Many fuses of the era look like mushroom headed electrical fuses.

That also means the ball is filled with black powder and maybe shrapnel balls.

I bought a "cannon ball" from a flea market and got books from the local library. Did my own research on cannon balls. Turns out I was snookered: it was a solid grinding mill ball, even though the dimensions were close for a 12 lb Napolean.

After determining it was just a round mass of cast iron, I brought it to work. After telling the story of how I found "the cannon ball" and how it might be fused, I usually managed to somehow drop the thing on the floor. Word got around.

The funny thing was now, in my community, I was now a Cannon Ball expert, and others brought in their cannon balls for identification. One guy had a solid shot 6 pounder he had dug out of his back yard.

Another guy brought his cannon ball. It was a Parrot I think, long and with four ridges at the base. He bought it around Gettysburg. The seller told him it had been defused. And that was a true statement. No fuse in the forecone. However, you could look through the cavity of the shell and see that it was packed with powder and iron balls. The thing still had the original charge!

§ Supplied material

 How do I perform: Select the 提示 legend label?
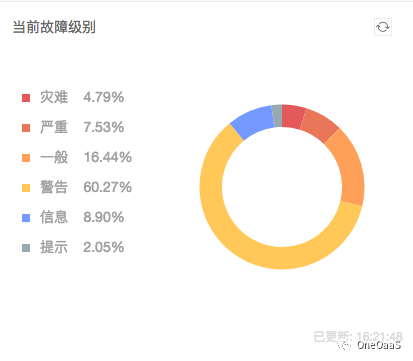point(54,247)
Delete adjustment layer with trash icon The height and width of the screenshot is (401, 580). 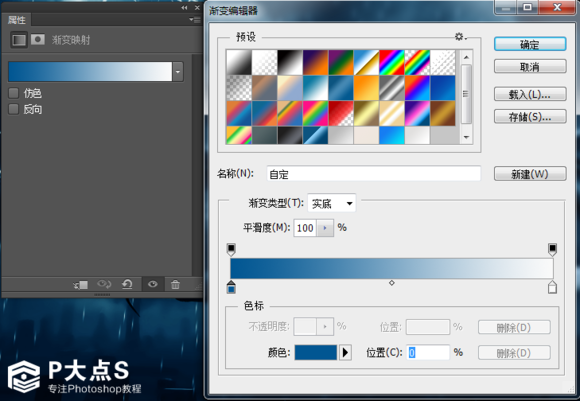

§ Problems to solve
**a)** In the text on cannon balls, what did the "cannon ball" bought at a flea market turn out to be?
**b)** In the text on cannon balls, shorten the paragraph beginning "Another guy brought his cannon ball" and keep its main facts.
**c)** Continue the text on cannon balls from where it stops.

§ Answer section
**a)** It was a solid grinding mill ball.

**b)** Another man brought in a long shell with four ridges at the base, probably a Parrot, that he had bought around Gettysburg. The seller told him it had been defused, and indeed the forecone held no fuse. However, the cavity was visibly packed with powder and iron balls, so the shell still had its original charge.

**c)**
I told the bud 1) He needed to take it home , 2) keep it well away from any sources of ignition, 3) and wash the thing out with hot water to dissolve the powder.

Hope I gave him good advice.

I remember talking to an EOD guy at a local gunstore . He had all sorts of cannon ball stories, only one I remember. He had been called out to a little old ladies house to look at her civil war cannon balls. They sounded identical to the pictured round shot. Round and fused, loaded with an explosive charge, and sitting on either side of her fireplace!

People are still drilling these civil war cannon balls and getting killed by them. I kept a newspaper clipping from the 70’s of an Antique Dealer at Gettysburg. He took a dug up CW shell and was doing something with it in his shop. Killed him.

The last CW fatality is still decades ahead of us.